Adamala e Endy observaram que, como a SpudCell pode ser construída de baixo para cima, será possível projetar salvaguardas e mecanismos de segurança no genoma da célula que impediriam que ela representasse riscos à segurança se liberada no ambiente. Além disso, disseram eles, existem maneiras muito mais fáceis para agentes mal-intencionados criarem um organismo patogênico.

Cientistas também alertaram sobre a potencial criação de bactérias-espelho — organismos sintéticos nos quais a estrutura molecular encontrada na natureza é invertida.

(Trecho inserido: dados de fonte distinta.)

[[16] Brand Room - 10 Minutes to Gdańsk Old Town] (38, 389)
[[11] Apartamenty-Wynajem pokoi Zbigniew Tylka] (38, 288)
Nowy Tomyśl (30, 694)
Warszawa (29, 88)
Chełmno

As moléculas em uma célula-espelho seriam substituídas por versões idênticas, o que poderia expor humanos, animais e plantas ao risco de contaminação por patógenos perigosos.

Por meio da Biotic, que licenciará a tecnologia principal, Endy e Adamala disseram esperar que o SpudCell se torne um padrão global compartilhado para a biologia celular sintética, funcionando como um sistema operacional de código aberto como o Linux .

Laurie Zoloth, professora de religião e ética na Universidade de Chicago, afirmou que a criação da Biotic pode ajudar a abordar algumas das questões éticas que surgem quando novas tecnologias são introduzidas: Quem se beneficia com ela? Quem decide seu uso? Quem estabelece as diretrizes?

“Teremos que ver como isso se mantém em sua forma inicial, idealizada”, disse Zoloth. “Espero que sim.”

Ellis, do Imperial College London, afirmou que uma estrutura padrão, compartilhável e de código aberto ajudaria os cientistas a desenvolverem o trabalho uns dos outros mais rapidamente. “No entanto, não tenho certeza se o trabalho apresentado neste artigo é algo que todos no mundo queiram seguir”, disse ele.

“Uma célula sintética é um objetivo comum para muitas equipes ao redor do mundo, mas a forma como elas abordam esse desafio e como definem o sucesso é muito diferente.”

Adamala afirmou que o objetivo é manter a tecnologia principal da SpudCell aberta a qualquer pessoa que queira trabalhar nela, acrescentando que acadêmicos ou organizações sem fins lucrativos poderão usá-la gratuitamente, enquanto haverá taxas de licenciamento para uso comercial.

“No momento, a SpudCell não consegue produzir nada útil, não é eficiente o suficiente”, disse ela. “O que me entusiasma é que estamos reunindo a comunidade internacional para acelerar o desenvolvimento e torná-la útil.”